■ SUPPLIED ENTRIES
▶

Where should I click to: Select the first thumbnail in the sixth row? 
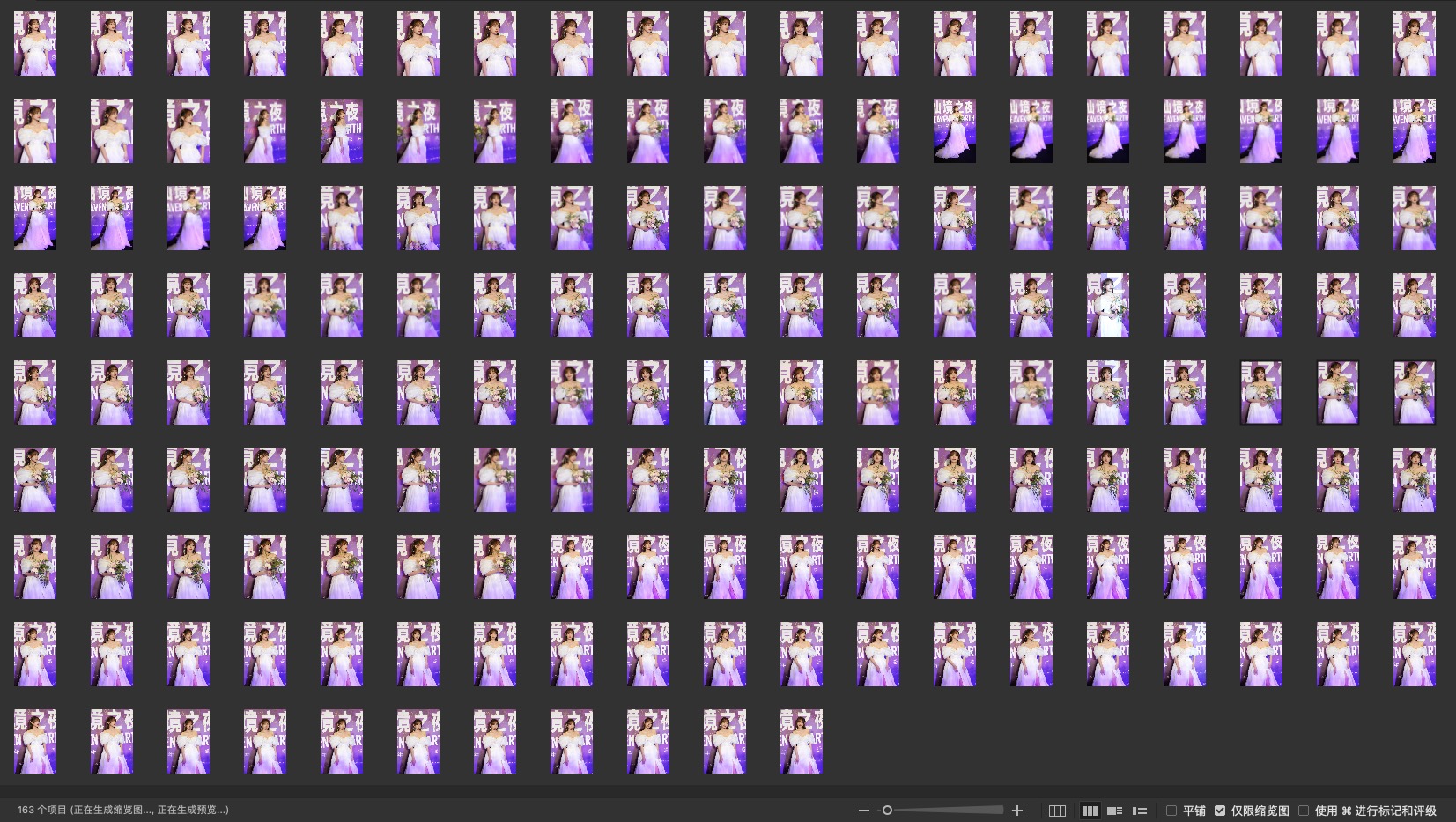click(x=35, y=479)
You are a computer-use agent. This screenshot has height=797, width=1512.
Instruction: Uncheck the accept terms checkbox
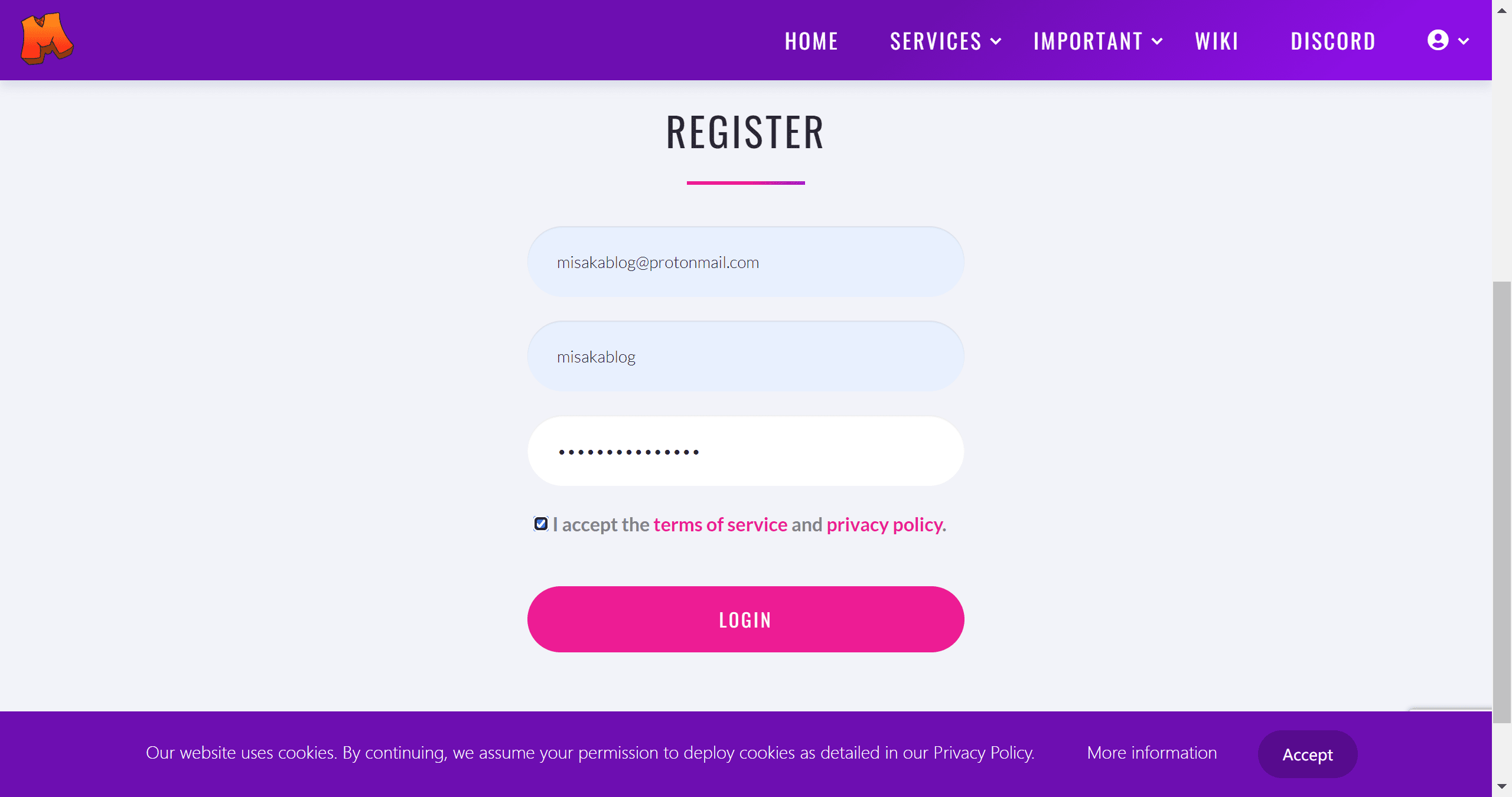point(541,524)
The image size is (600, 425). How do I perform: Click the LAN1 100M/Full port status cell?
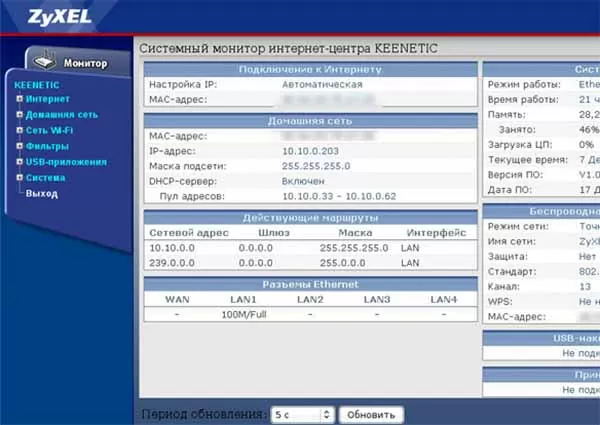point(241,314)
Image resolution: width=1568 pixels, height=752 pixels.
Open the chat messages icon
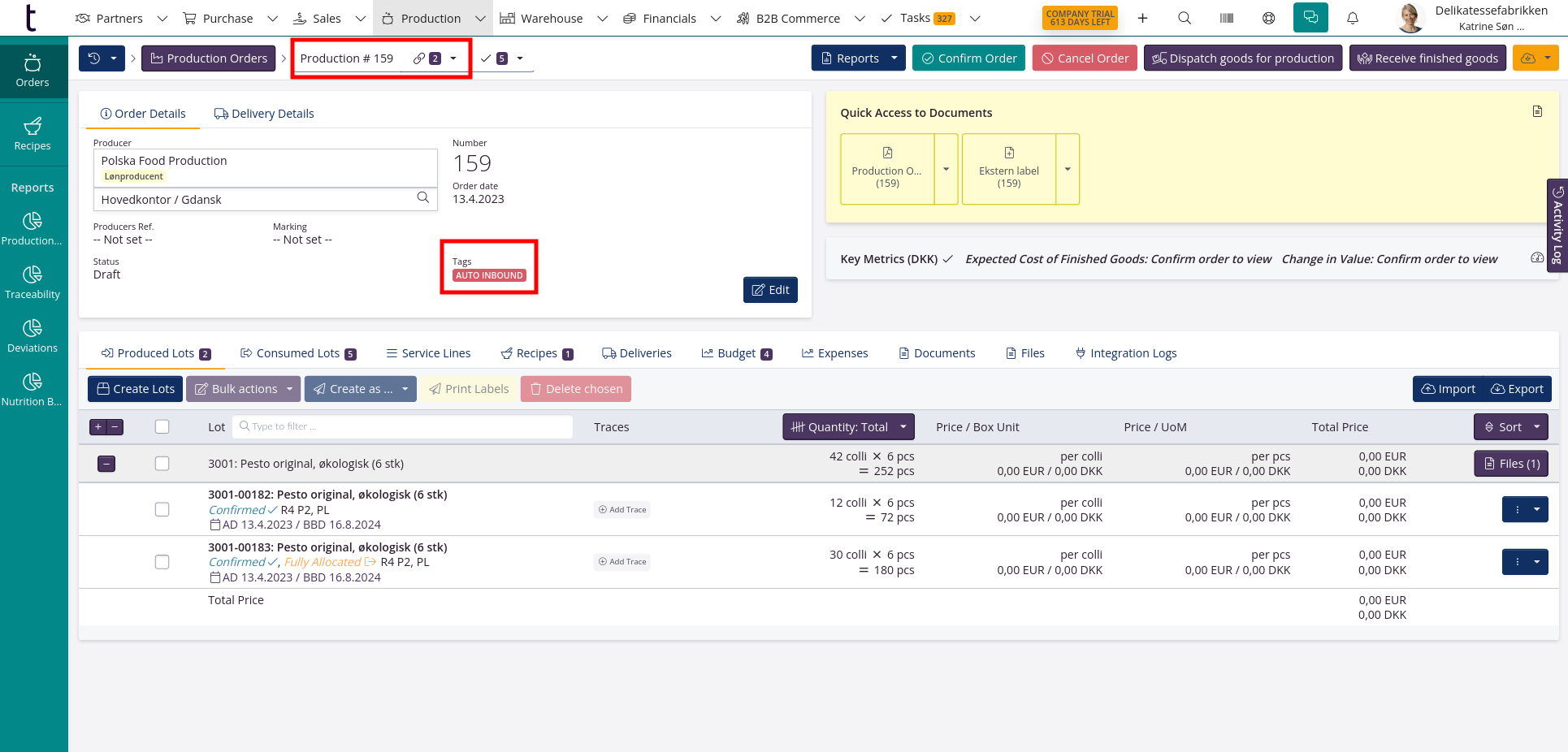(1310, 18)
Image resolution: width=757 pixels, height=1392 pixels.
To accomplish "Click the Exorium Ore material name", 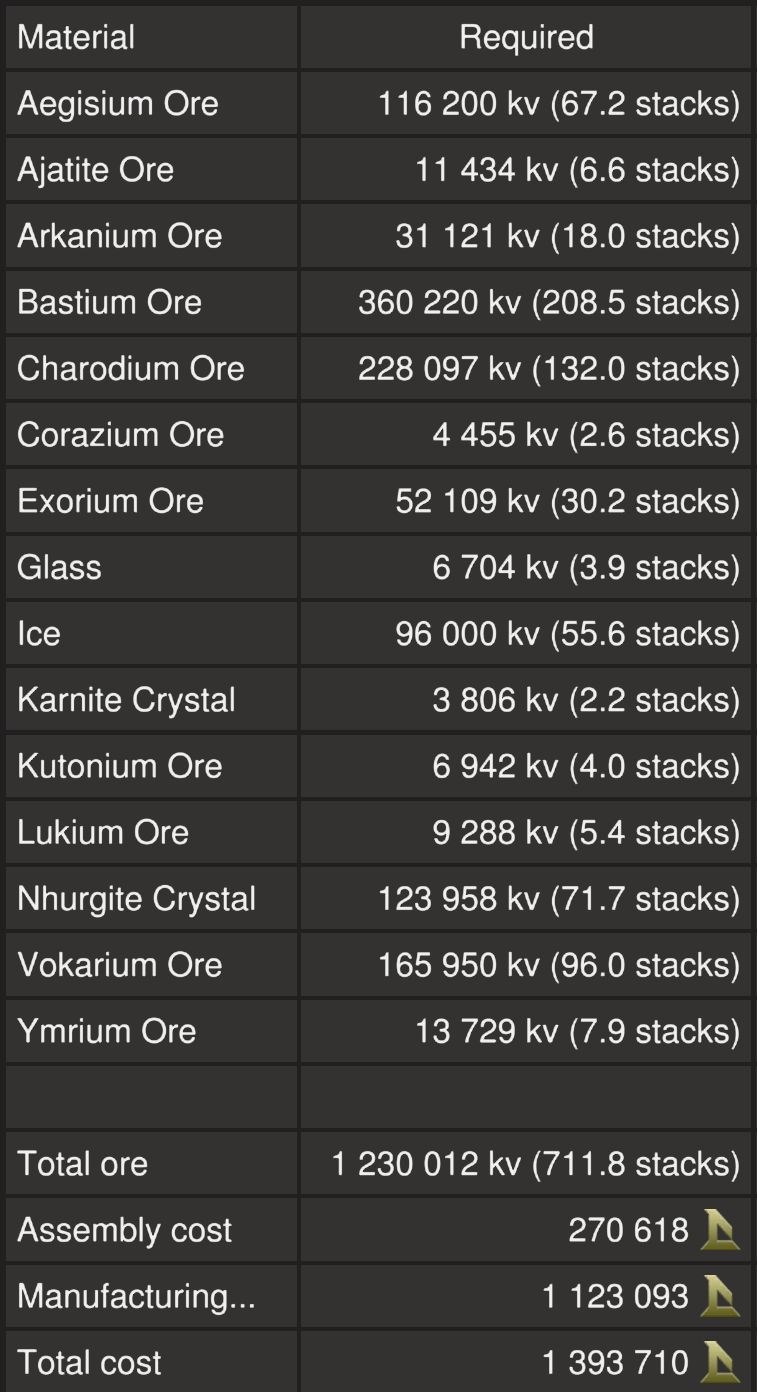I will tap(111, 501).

◀

■ TASK BRIEF
Your output is the lines from the top of the entries through the line containing "Image resolution: width=757", exactly as they stand. No pictures belong in it.

■ TASK SOLUTION
Where should I click to: Select the first thumbnail in the sixth row? 
click(x=35, y=479)
You are a computer-use agent. This screenshot has height=797, width=1512.
Instruction: Uncheck the accept terms checkbox
point(541,524)
The image size is (600, 425). How do I perform: Click the LAN1 100M/Full port status cell?
point(241,314)
Image resolution: width=1568 pixels, height=752 pixels.
Open the chat messages icon
(1310, 18)
Image resolution: width=757 pixels, height=1392 pixels.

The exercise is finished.